7.50 am. A number of emergency admin tasks were undertaken. 9.00 am. Variously, back to yesterday’s sound work and to further ruminations on the new theme for the conference. When confronted with a compositional impasse (as indeed I am), the following 10-point strategy is deployed:
- Sleep on it; (only so much can be achieved in one session).
- Remove one element; (either temporarily or permanently).
- Remove another; (either temporarily or permanently)
- Make one element more prominent.
- Make the remaining elements do more.
- Insert either a new element or one that was excised early on in the compositional process
- Compress the composition; (keep it as short as necessary).
- Interrogate the composition’s rational; (all of one’s decisions are questionable).
- Eradicate the predictable; (formulaism is a manifestation of laziness).
- Listen to a very different type of composition by another artist; (attend to the production values, in particular).
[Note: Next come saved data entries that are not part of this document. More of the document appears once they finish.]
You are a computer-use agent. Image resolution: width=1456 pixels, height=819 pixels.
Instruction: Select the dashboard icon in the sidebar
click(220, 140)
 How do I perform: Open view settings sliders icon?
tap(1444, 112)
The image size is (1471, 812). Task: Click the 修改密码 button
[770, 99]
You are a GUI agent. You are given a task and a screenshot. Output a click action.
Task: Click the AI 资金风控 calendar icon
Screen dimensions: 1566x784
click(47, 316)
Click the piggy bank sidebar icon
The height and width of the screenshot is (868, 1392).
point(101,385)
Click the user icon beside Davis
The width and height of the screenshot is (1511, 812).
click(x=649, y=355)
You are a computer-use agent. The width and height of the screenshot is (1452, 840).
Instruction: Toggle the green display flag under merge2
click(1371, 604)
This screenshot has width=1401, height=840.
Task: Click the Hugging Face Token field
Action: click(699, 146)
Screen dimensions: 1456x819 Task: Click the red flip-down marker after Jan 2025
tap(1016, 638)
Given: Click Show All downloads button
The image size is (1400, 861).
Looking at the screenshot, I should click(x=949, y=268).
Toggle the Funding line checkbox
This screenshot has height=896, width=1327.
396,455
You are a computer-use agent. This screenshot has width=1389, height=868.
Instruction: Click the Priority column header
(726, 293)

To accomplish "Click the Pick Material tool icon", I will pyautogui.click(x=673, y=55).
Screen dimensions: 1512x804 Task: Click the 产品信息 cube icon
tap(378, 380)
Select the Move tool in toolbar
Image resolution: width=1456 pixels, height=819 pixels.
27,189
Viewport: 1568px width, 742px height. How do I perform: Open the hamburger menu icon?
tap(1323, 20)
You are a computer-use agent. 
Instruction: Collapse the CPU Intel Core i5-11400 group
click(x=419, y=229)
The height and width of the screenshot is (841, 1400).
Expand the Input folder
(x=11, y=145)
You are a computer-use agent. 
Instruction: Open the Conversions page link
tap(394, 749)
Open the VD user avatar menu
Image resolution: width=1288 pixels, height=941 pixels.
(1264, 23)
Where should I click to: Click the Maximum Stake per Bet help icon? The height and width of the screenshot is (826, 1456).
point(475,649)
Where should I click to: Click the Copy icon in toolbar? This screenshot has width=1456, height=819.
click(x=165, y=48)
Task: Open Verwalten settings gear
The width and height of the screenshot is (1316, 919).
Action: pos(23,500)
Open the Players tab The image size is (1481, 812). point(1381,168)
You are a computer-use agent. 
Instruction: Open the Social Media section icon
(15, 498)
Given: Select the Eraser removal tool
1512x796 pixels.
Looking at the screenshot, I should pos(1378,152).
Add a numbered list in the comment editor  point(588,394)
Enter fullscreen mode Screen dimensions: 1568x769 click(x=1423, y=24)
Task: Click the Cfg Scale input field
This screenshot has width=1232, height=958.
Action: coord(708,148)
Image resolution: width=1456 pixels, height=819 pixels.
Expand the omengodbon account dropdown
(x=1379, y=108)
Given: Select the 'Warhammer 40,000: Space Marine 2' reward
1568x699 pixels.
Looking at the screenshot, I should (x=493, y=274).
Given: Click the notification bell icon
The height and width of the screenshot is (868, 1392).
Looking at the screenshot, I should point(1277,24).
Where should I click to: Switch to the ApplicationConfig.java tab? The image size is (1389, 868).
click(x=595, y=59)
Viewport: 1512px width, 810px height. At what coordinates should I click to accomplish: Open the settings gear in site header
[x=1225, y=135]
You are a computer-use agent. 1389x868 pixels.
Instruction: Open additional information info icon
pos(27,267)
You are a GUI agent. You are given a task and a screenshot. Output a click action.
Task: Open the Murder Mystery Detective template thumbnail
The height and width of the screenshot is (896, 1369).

11.10 am. I served as a tour guide to our piano tuner, Mr Backhouse. After he’d tweaked our domestic ivories, I escorted him to the two other loci of my life: Holy Trinity Church and the School of Art to do business with their respective baby grands:
More generally and habitually, in the process of sound composition I:
- review the original samples to determine whether they’ve been over-processed. Ideally, the original recordings should remain as true to their source as possible, sonically. (This is a lesson which I’ve learned by example from Pierre Schaeffer‘s principles for musique concrète);
- work on the beginning and on the end of the composition alternately to ensure that the logic of the one mirrors that of the other;
- divide the whole composition into 20 second sections, and develop each of them in turn and in isolation, and, afterwards, as a continuity;
- isolate a track and work as though the whole composition depended upon it;
- pay attention to the position of each track within in the stereo field.
4.00 pm. The composition is taking shape, but lacks something — like unsalted food. Sometimes, there’s simply not enough ‘air’ between the layers of sound:
4.30 pm. I can no longer hear the wind for the breeze. I must do something else, and return to the work tomorrow. Reading:
7.30 pm. Sourcing equipment purchases.